Cinquanta miliardi di euro di nuovi aiuti europei per l'Ucraina fino alla fine del 2027. Approvati già in mattinata, all'inizio di un vertice Ue che minacciava di essere complicato per via del solito ostruzionismo di Viktor Orbàn, che già aveva bloccato col suo veto, a dicembre, la procedura del cruciale finanziamento. Un buon giorno per l'Europa, ha commentato soddisfatta la presidente della Commissione Ursula von der Leyen: ed è un fatto che almeno per quanto riguarda il finanziamento delle necessità civili, come il pagamento di stipendi pubblici reso arduo dal crollo delle entrate fiscali, o di lavori essenziali l'Europa fa la sua parte. E stavolta l'ha fatta all'unanimità: il premier ungherese non si è messo di traverso, anche se è certo che lo avrebbe fatto volentieri ed è probabile che abbia ricevuto sottobanco qualche contropartita.
Meno del previsto, però. Von der Leyen ha chiarito che Budapest non ha ottenuto rassicurazioni sullo sblocco per i 20 miliardi di fondi a essa destinati e congelati da Bruxelles soprattutto per il meccanismo di condizionalità dello stato di diritto. L'altra principale pretesa di Orbàn, ossia che il tema degli aiuti europei a Kiev andasse in futuro ridiscusso anno per anno, è stata respinta, e questa è da una parte una garanzia di continuità del sostegno, dall'altra un segno di debolezza del premier filorusso di Budapest, che in questo Consiglio Europeo ha dovuto prendere atto che l'annunciata volontà di tanti leader Ue (tra gli ultimi, il polacco Donald Tusk, che aveva definito l'ostruzionismo ungherese «una minaccia alla nostra sicurezza») di trovare comunque un modo di finanziare l'Ucraina era reale. Il cancelliere tedesco Olaf Scholz aveva anticipato che avrebbe fatto «di tutto» affinché venisse approvato, anche senza l'apporto dell'Ungheria, un «ingente finanziamento» per le necessità di Kiev: e la pressione di Berlino, unita alla determinazione degli altri partner tra cui Giorgia Meloni, potrebbe essere stata determinante per far intendere che stavolta non era il caso di giocare carte sporche per favorire gli interessi del Cremlino. Nemmeno dal filorusso premier slovacco Robert Fico sono giunte sponde per le posizioni di Orbàn.
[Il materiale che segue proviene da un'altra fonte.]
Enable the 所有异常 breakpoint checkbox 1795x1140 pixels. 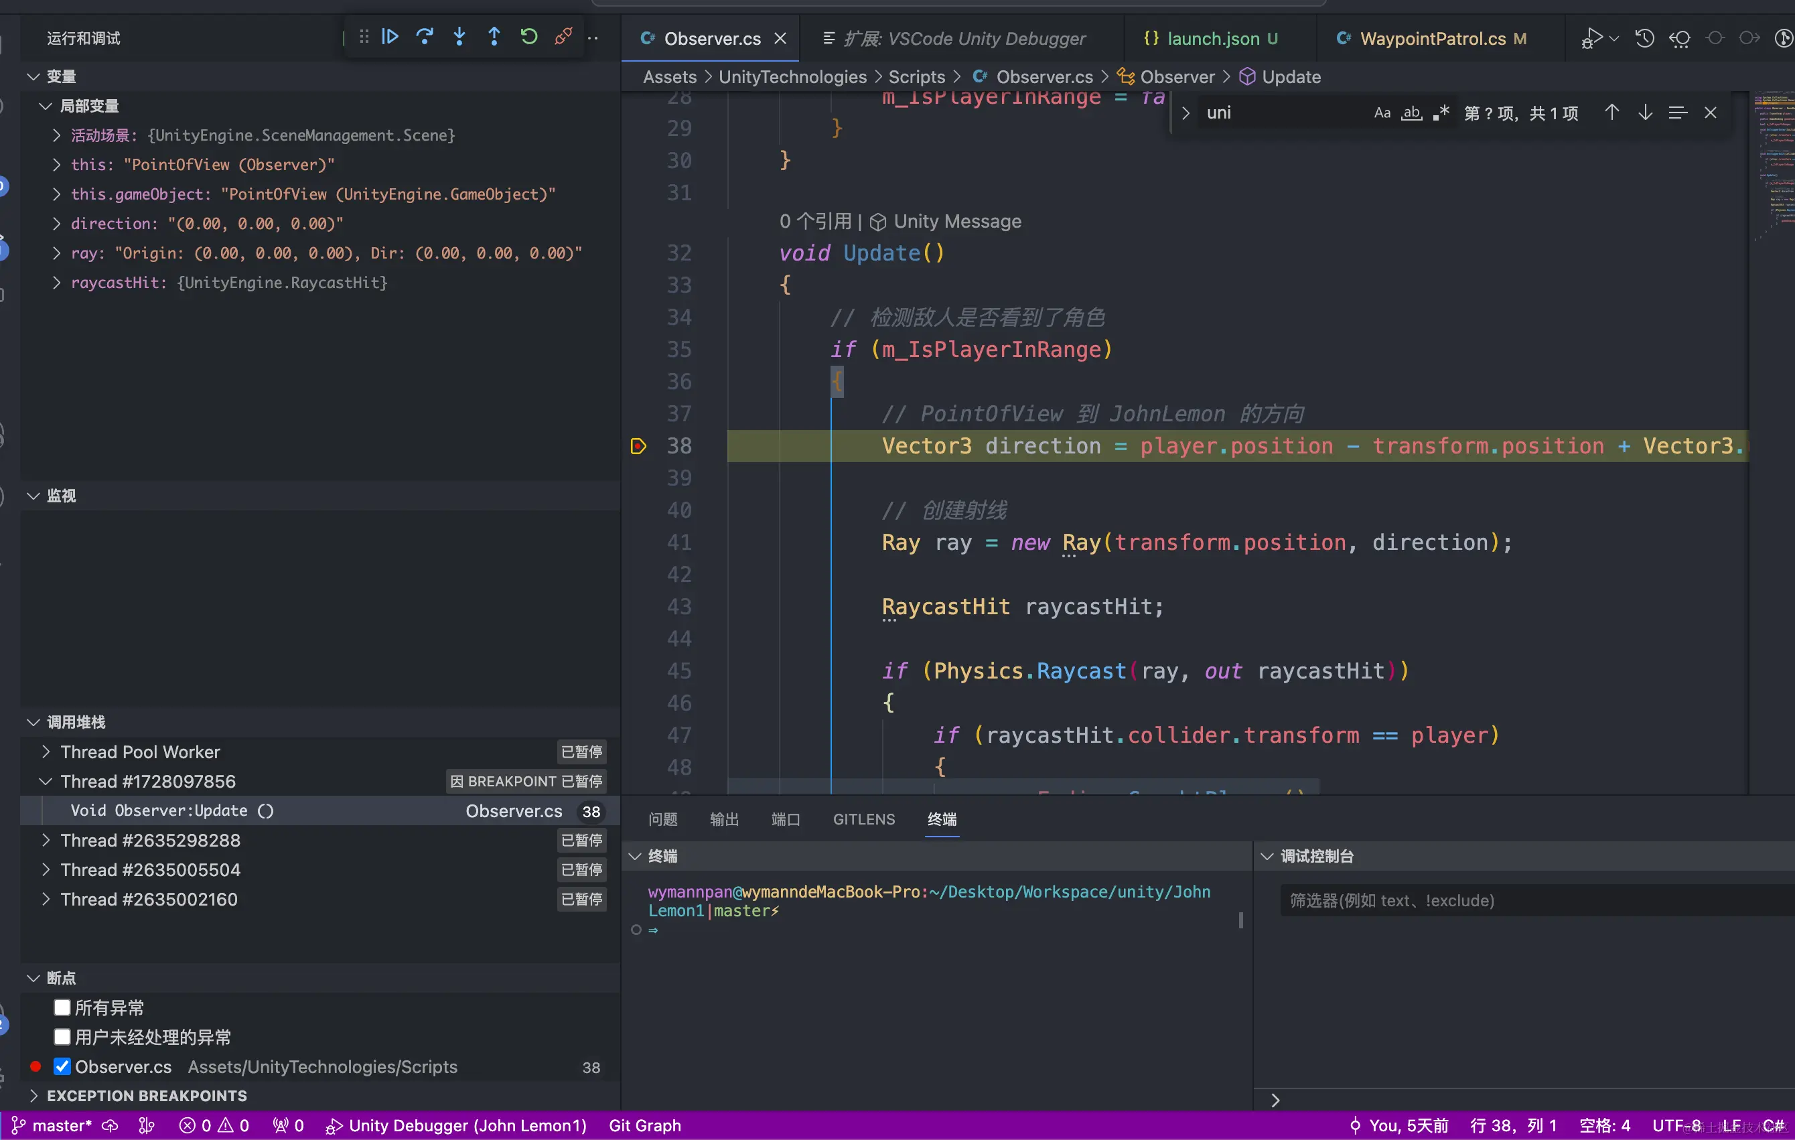click(63, 1008)
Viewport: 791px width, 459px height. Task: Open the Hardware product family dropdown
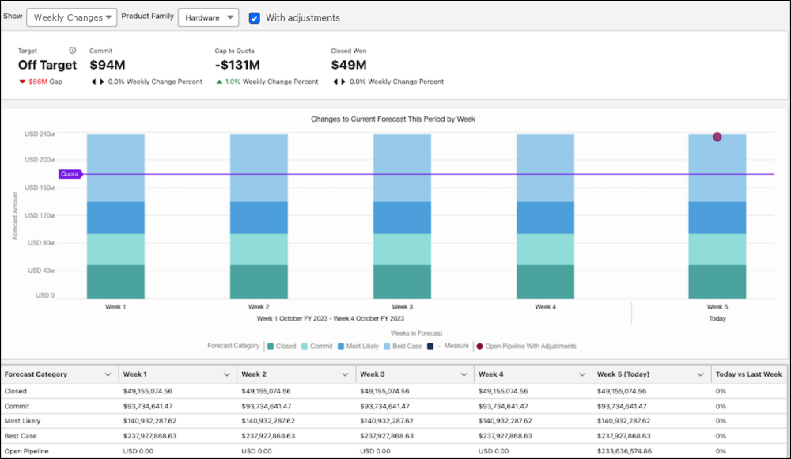point(207,17)
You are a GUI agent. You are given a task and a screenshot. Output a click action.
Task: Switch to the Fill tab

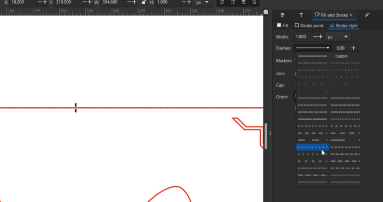[x=282, y=25]
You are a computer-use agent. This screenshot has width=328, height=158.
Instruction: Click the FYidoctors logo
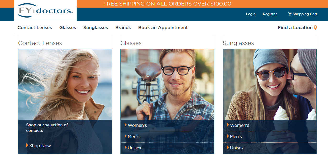[x=45, y=10]
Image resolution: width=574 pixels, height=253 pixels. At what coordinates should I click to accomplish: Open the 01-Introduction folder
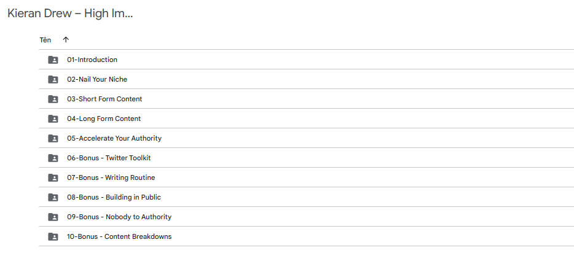92,60
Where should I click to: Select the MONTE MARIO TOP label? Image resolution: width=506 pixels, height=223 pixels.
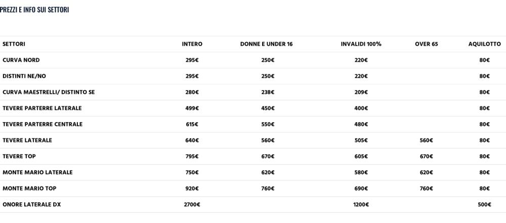29,189
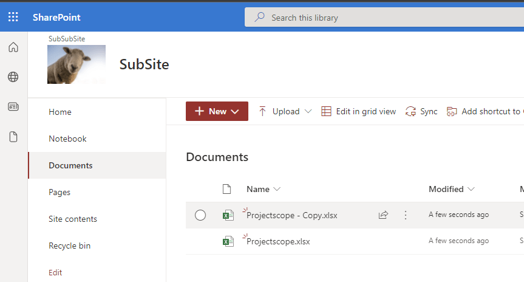524x282 pixels.
Task: Share the Projectscope - Copy.xlsx file
Action: click(383, 215)
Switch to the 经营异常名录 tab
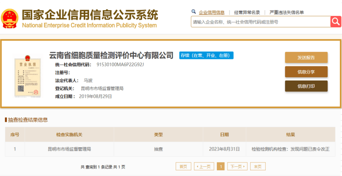 tap(247, 12)
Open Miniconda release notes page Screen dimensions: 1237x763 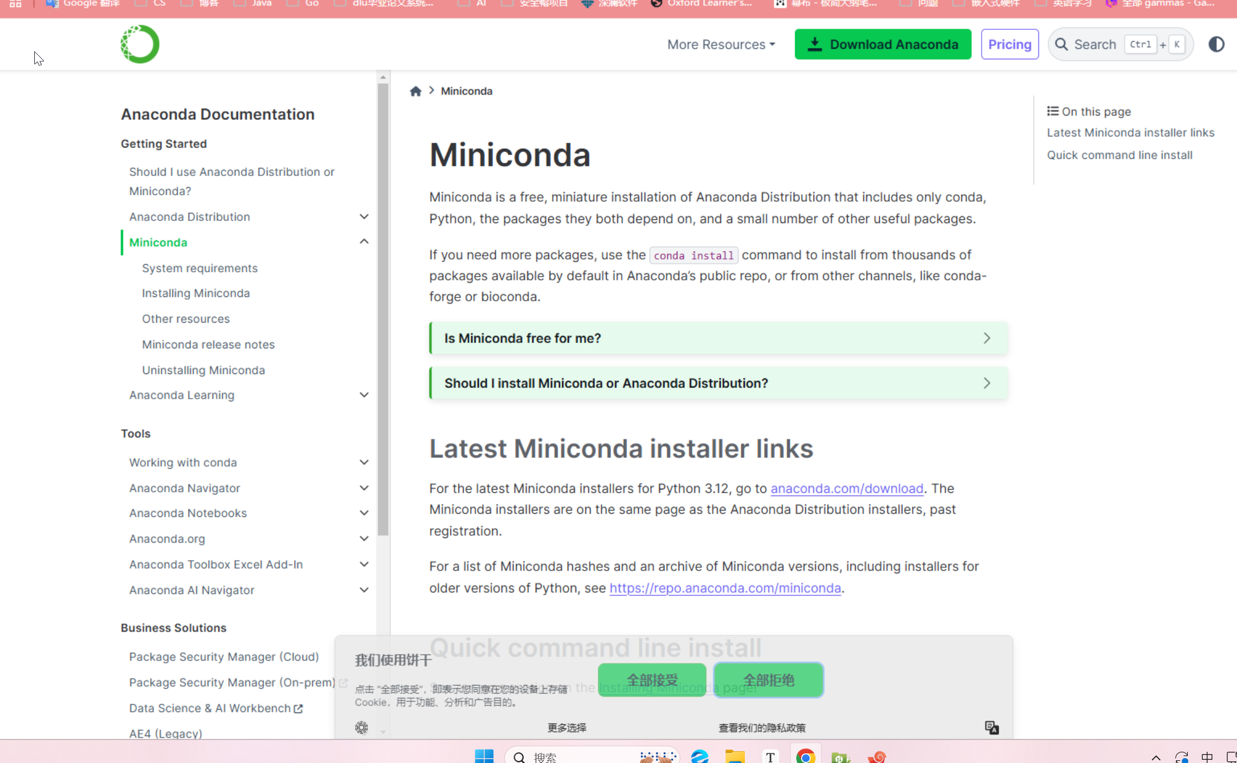click(208, 345)
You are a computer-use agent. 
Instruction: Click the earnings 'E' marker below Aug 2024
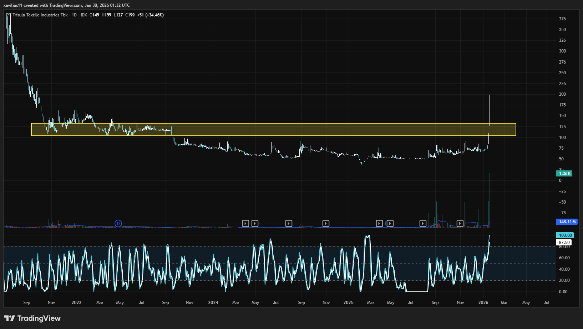coord(289,224)
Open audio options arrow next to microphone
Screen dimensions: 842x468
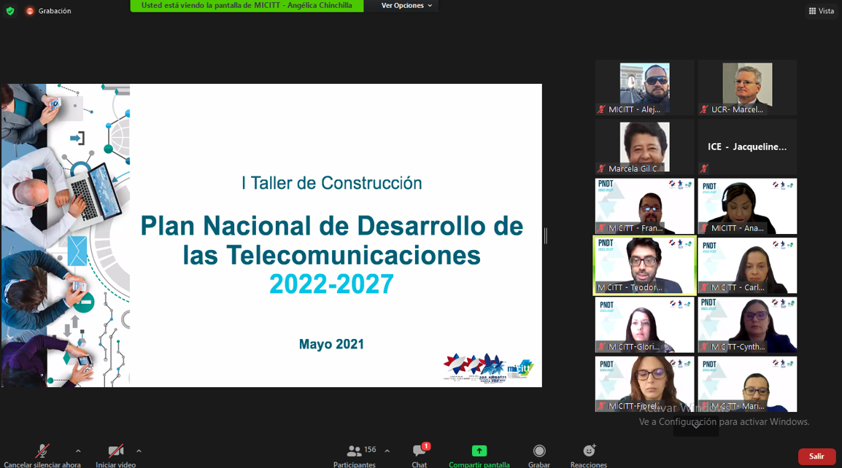click(78, 451)
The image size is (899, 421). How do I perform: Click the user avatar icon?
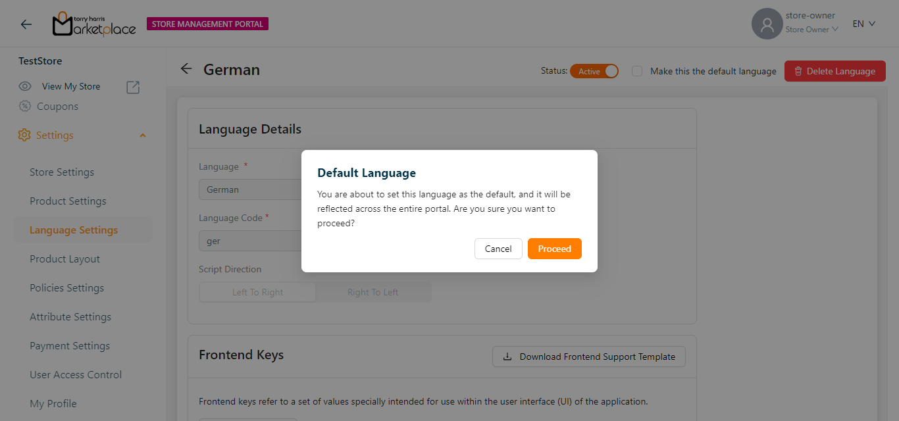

Il quale se l'è cavata arrampicandosi sui vetri: «Missione compiuta ha detto dopo il vertice di Bruxelles -: i fondi ungheresi non finiranno in Ucraina e disponiamo di un meccanismo di controllo alla fine del primo e del secondo anno». In realtà, lUngheria non avrà diritto di veto, ci sarà solo un rapporto annuale sugli aiuti a Kiev, ma senza voto. L'annuncio dell'intesa per lo sblocco dei 50 miliardi è arrivato già all'inizio del Consiglio, quando Orbàn ha capito che gli altri 26 partner lo avrebbero messo all'angolo prima di passare a discutere di altri temi pressanti come la rivolta degli agricoltori che dilaga in Europa e la lotta all'immigrazione irregolare.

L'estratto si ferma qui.